Egey Bashi zerrte sich die Kapuze über den Kopf und folgte ihnen.
Skip drückte sich so fest gegen die steinerne Tür, dass sein Rücken schmerzte. Es gab kein Versteck in dieser runden Kammer
ohne Fenster und Türen, und nicht die geringste Aussicht darauf, der heranschlurfenden Gestalt zu entkommen.
Nur halb war er sich Erles bewusst, der sich, kaum dass er sein Entsetzen bemerkte, schützend vor ihn stellte, und Ellahs,
die an seine Seite eilte und ihn hilflos am Ärmel zupfte.
»Skip«, sagte sie eindringlich. »Skip, was ist denn?«
Er hörte gar nicht richtig hin.
Der kahlköpfige Mann mit der Narbe verharrte dicht vor Erles drohend aufragender Gestalt. »Walder-Jungen«, krächzte er und
starrte sie der Reihe nach an.
|574| Skip zwang sich, ein wenig von der geheimen Tür abzurücken. Mit geballten Fäusten, innerlich zitternd, stand er – entschlossen,
sich seinem Alptraum zu stellen. Ein heißer Zorn über die eigene Schwäche durchfuhr ihn, und so zwang er sich auch, den Mann
unvoreingenommener zu betrachten.
Er war um vieles älter als in seinen Träumen. Jetzt, da er ihm so nahe war, hohlwangig, mit verkrümmtem Rücken und in dieser
stinkenden Kutte, die um seinen nur mehr aus Haut und Knochen bestehenden Leib schlotterte, fiel es schwer, jenen fanatischen
Priester in ihm zu sehen, der Häuser niederbrannte, mit Pfeilen, Dolchen und Gift hantierte oder einen kräftigen Jüngling
wie ihn unter Wasser drückte und zu ertränken suchte. Und doch – in tausend Nächten hatte er ihn genau so erlebt, mordlüstern
und außer sich vor Hass und der unverrückbaren Entschlossenheit, ihn zu vernichten.

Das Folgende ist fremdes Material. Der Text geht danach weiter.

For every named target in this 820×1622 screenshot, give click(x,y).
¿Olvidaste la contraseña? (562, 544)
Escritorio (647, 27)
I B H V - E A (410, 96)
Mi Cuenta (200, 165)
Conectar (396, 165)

Skip erinnerte sich, oh ja, er erinnerte sich an jedes einzelne panische Hochschrecken aus fiebrigem Schlaf. Und an diese
Augen in den tiefen Höhlen. An ihr eisiges Glitzern. Auch jetzt ängstigten sie ihn. Ein seltsamer Glanz befeuerte sie und
ruhelos zuckte ihr Blick hierhin und dorthin, als sei es ihm unmöglich, sich auf nur einen Punkt zu konzentrieren.

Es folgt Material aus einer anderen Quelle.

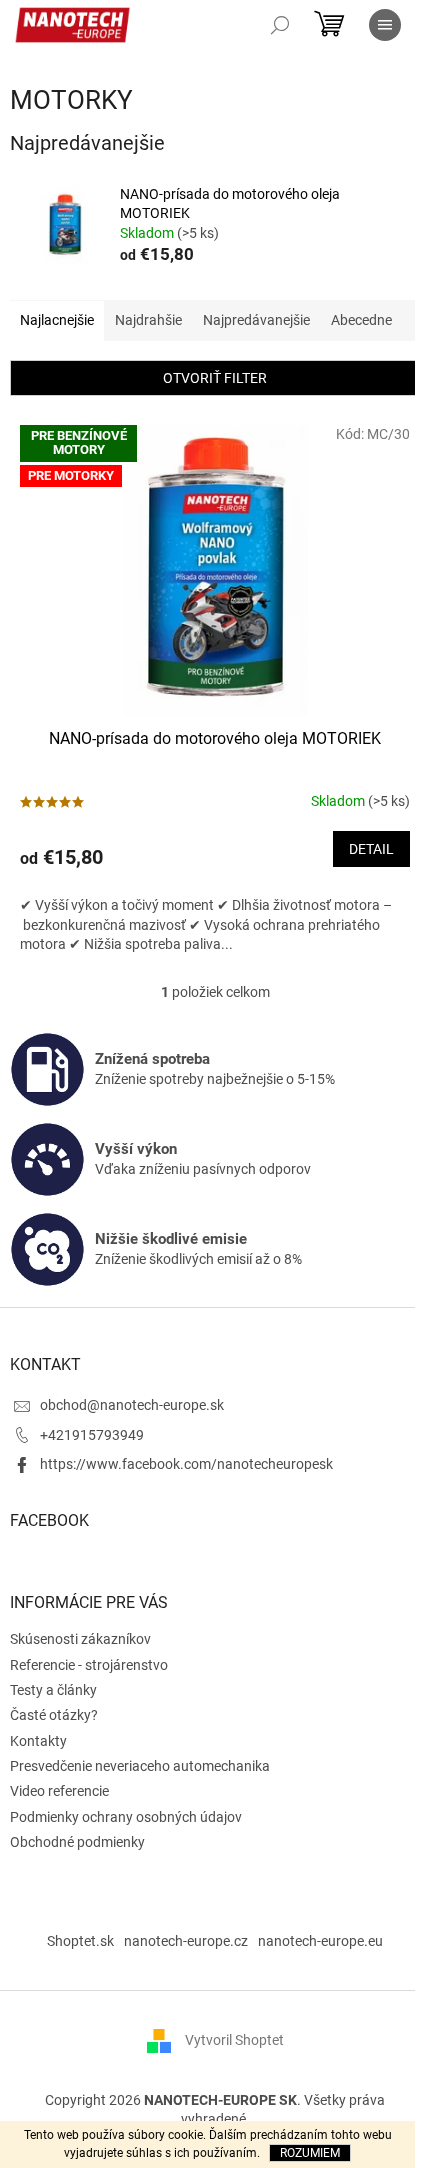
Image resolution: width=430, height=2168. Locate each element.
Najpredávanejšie (256, 320)
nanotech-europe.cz (186, 1941)
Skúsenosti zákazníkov (80, 1639)
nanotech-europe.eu (320, 1941)
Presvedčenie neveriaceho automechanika (140, 1766)
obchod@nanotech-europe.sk (132, 1405)
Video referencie (59, 1791)
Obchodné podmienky (77, 1842)
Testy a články (53, 1690)
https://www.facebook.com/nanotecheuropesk (186, 1464)
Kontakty (38, 1741)
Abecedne (361, 320)
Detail (371, 849)
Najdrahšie (148, 320)
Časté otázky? (54, 1715)
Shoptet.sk (80, 1941)
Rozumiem (310, 2153)
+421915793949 (92, 1435)
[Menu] (385, 25)
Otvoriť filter (215, 378)
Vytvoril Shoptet (234, 2040)
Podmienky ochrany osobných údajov (126, 1817)
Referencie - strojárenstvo (89, 1665)
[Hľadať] (280, 25)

Dann, wie auf einen Befehl aus dem Unsichtbaren hin, stierte der Mann mit der Narbe Skip doch noch ins Gesicht, und etwas
in den Tiefen seiner Augen veränderte sich. Auch er schien nun sein Opfer aus den Traumwelten wiederzuerkennen. Er tat einen
weiteren Schritt nach vorn und berührte Skip am Arm. Dann verlagerte er seinen Blick zu Erle hin.